Es sei an der Zeit für eine Erhöhung des Mindestlohns auf zwölf Euro, befand dagegen Bernd Rützel (SPD). "In der Pandemie haben wir doch gesehen, dass bei jenen, auf die es ankommt, am wenigsten ankommt. Das ist ein Problem", bekräftigte er. Nach sieben Jahren Mindestlohnkommission habe sich der Mindestlohn gerade einmal um einen Euro pro Stunde erhöht. Das zeige, die Kommission brauche mehr Spielraum, sagte Rützel.

Uwe Witt (AfD) betonte, seine Fraktion lehne die "unausgereiften" Anträge komplett ab. Denn diese Forderungen sorgten nicht nur für einen massiven Stellenabbau, sondern auch für unbezahlbare Dienstleistungen. Gerade für kleine mittelständische Unternehmen würden sich die Kosten dramatisch erhöhen, während gleichzeitig bei den Beschäftigten nur eine minimale Erhöhung im Portemonnaie lande.

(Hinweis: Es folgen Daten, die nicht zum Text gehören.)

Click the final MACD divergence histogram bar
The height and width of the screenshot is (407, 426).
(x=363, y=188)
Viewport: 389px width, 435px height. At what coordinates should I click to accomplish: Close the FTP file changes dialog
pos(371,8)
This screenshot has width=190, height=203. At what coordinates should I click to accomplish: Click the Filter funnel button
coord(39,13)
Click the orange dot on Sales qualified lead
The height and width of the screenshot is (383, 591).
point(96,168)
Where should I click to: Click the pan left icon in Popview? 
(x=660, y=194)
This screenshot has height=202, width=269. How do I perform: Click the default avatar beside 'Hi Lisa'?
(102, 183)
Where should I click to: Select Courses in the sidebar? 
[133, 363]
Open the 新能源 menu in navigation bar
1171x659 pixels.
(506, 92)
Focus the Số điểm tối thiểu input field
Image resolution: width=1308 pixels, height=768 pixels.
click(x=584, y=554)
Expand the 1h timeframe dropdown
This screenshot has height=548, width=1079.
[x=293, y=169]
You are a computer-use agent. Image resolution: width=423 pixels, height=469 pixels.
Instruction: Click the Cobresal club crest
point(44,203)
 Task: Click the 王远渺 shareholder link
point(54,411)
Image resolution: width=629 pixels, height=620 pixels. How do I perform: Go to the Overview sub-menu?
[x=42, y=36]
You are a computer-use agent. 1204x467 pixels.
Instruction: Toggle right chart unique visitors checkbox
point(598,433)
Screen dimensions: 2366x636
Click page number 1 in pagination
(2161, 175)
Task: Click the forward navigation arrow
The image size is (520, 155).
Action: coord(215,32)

Carl-Julius Cronenberg (FDP) lobte: "Der Mindestlohn ist ein Erfolg", aber nur deshalb, weil sich die Politik nach dem Startschuss herausgehalten und alles weitere der Kommission überlassen habe. In "sozialromantischer Absicht" wollten Grüne und Linke diese Leitplanken einreißen. Er betonte, dass sich die Armut seit 2005 halbiert habe und nicht der intervenierende Staat, sondern Arbeit und Aufstieg vor Armut schütze.